Fanning about the work of Rod Serling all over social media. If you enjoy pics, quotes, facts and blog posts about The Twilight Zone, Night Gallery and Serling's other projects, you've come to the right place.

Posted on 11/20/2014, in Rod Serling, Twilight Zone and tagged , , , . Bookmark the permalink. 24 Comments.

  1. Well, since I can’t genuinely praise this episode, I’ll go ahead and praise your work writing this blog post instead!

    This was interesting and informative, and as usual, it’s written in your inimitably smooth style. I don’t care for the episode or for the actor, but I really enjoyed this post. I’ve said it before, but I’ll say it again: No one writes as well as you do, Boss.

    “Time Enough at Last” is one of the quintessential Twilight Zone episodes. Because love it or hate it, that ending is jarring. So much so that once you’ve seen it, you never forget it. What a great twist from Serling, who normally would have ended this story in a very different manner. He was definitely a master at making people think.

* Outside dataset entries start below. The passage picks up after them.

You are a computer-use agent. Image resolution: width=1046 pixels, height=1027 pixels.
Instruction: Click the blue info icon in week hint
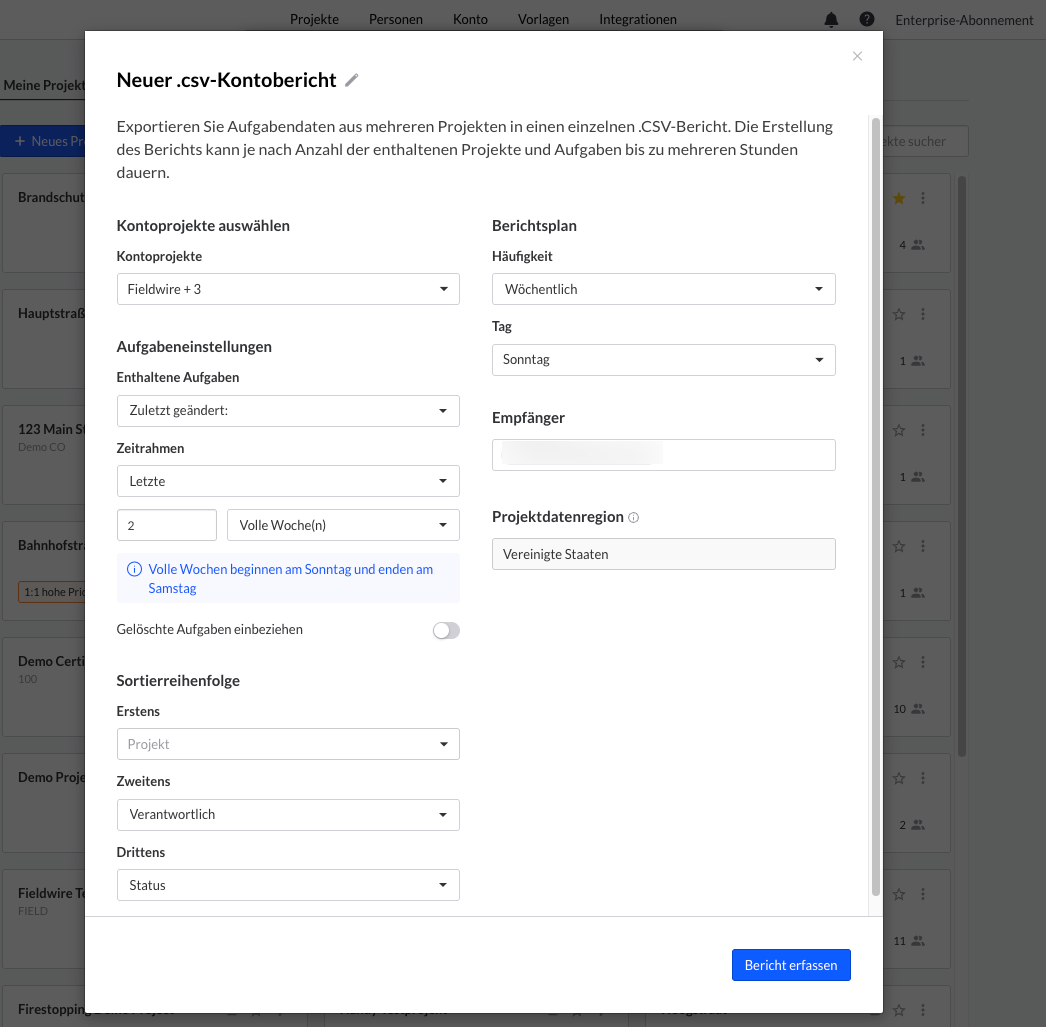[134, 569]
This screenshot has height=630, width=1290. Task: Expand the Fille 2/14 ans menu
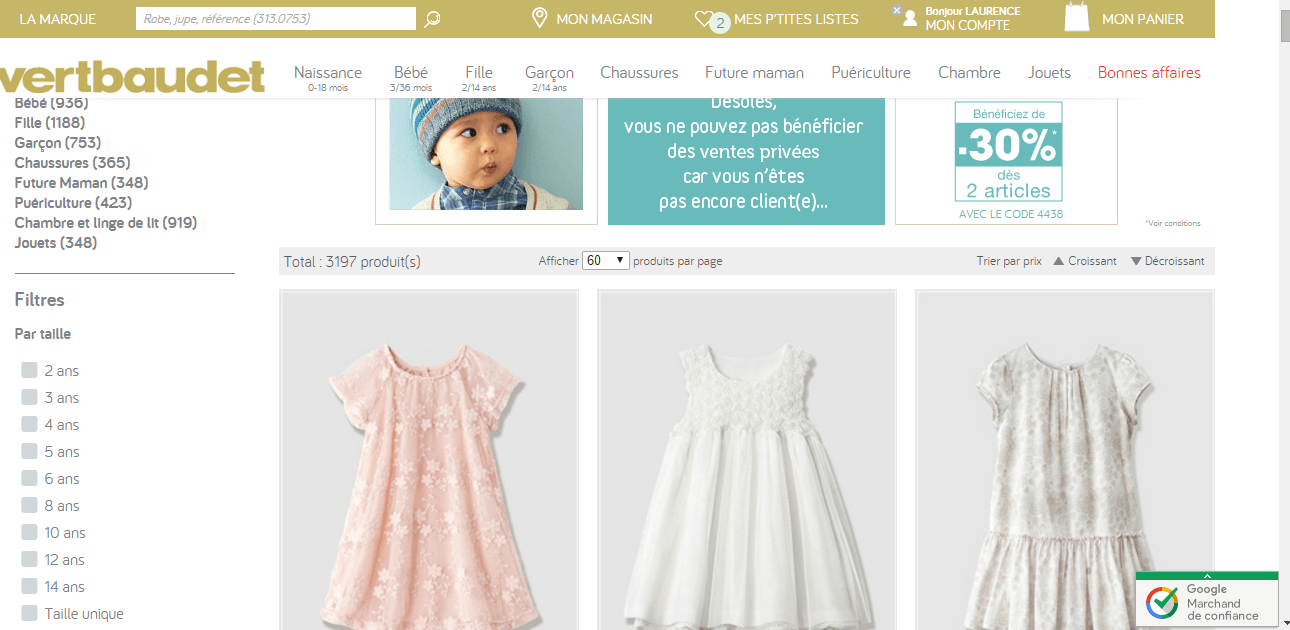[x=479, y=76]
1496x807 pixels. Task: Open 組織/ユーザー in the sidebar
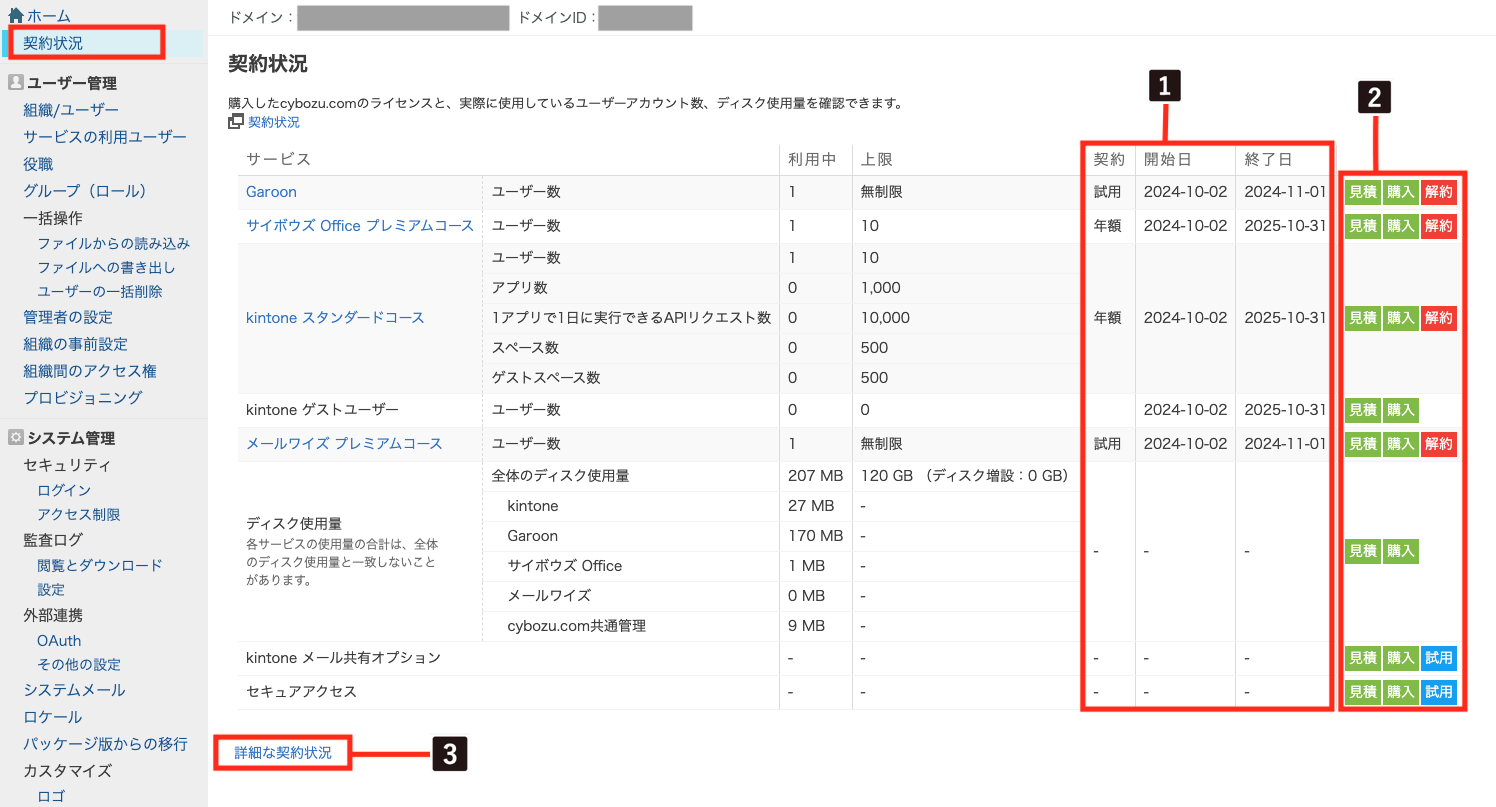click(71, 110)
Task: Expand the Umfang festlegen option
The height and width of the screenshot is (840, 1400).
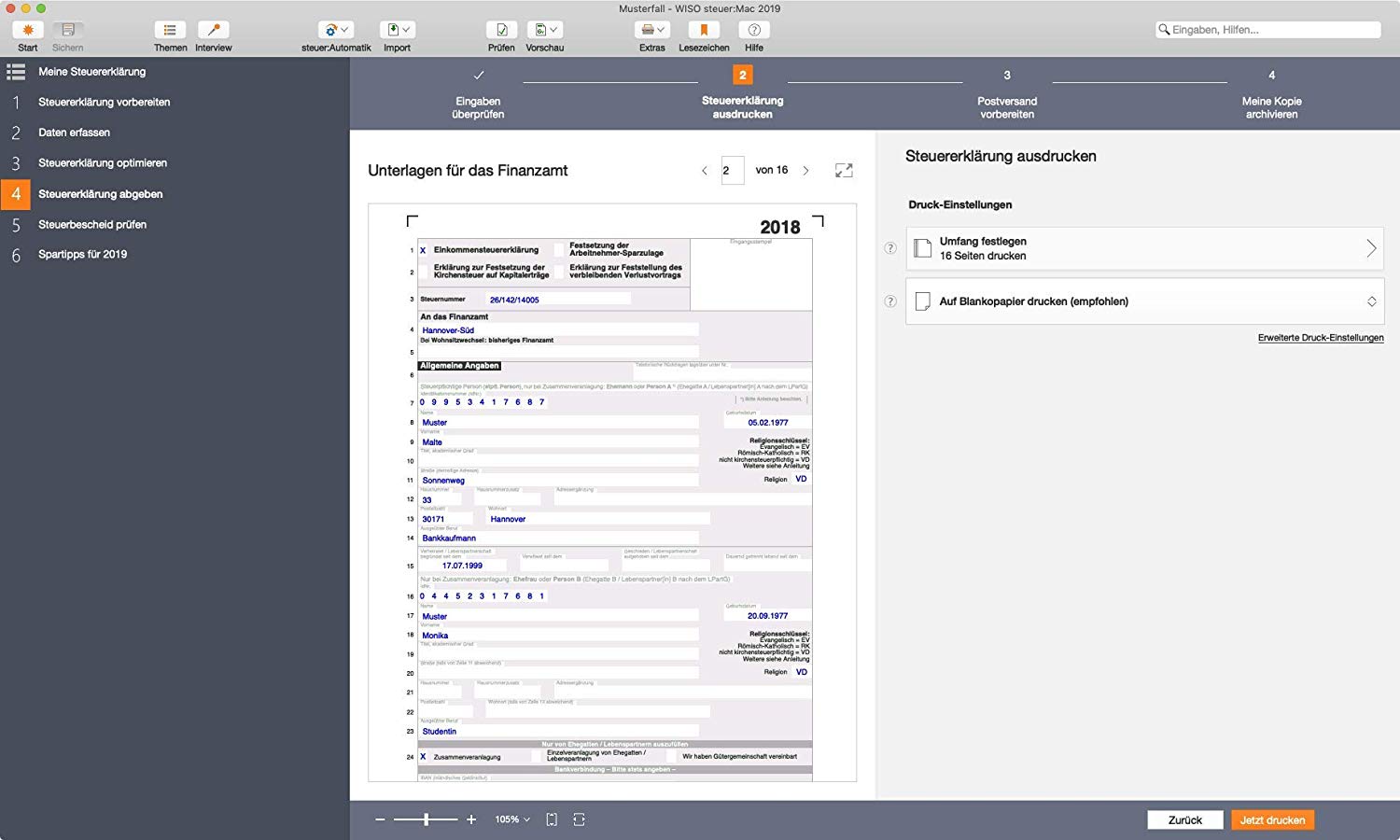Action: 1144,248
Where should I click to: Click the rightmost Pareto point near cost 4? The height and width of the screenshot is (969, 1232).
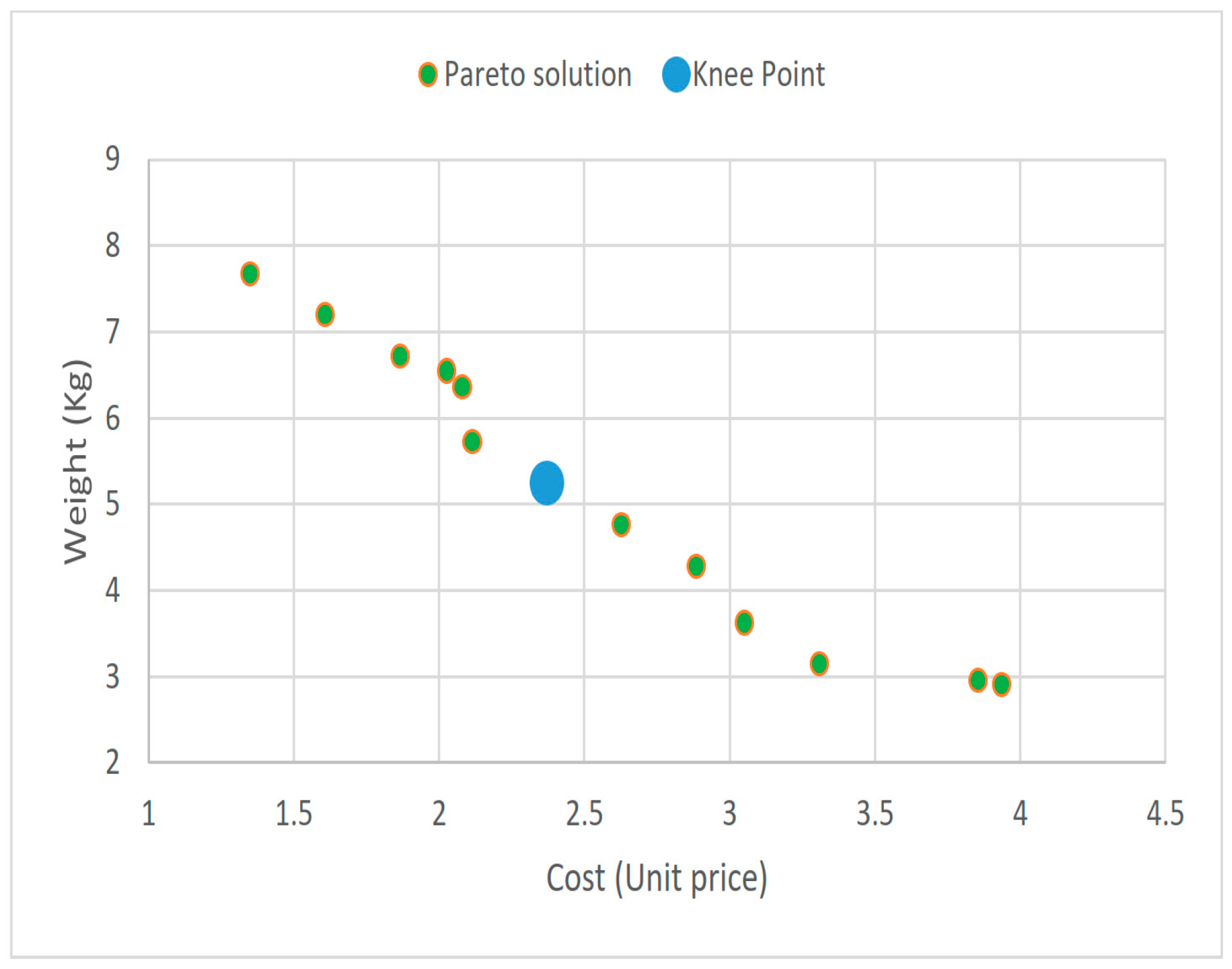(1002, 684)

    These quotes from Meredith are great. How interesting to learn about how the production schedule on TZ worked. As you point out, that extra time just wasn’t something you could find on every TV show’s set. I’m sure it not only explained why Meredith made friends with the cast and crew, but also why The Twilight Zone was always so polished and perfect. Sure, like any show there are some less than perfect episodes. But come on — for the most part, the entire series worked like a well oiled machine. Just one of the many reasons it still holds up with television viewers today.

    It’s timeless, it’s classic, and I’m sure Serling’s legacy will continue to live on well into the future thanks to episodes like “Time Enough at Last” and actors as talented as Burgess Meredith.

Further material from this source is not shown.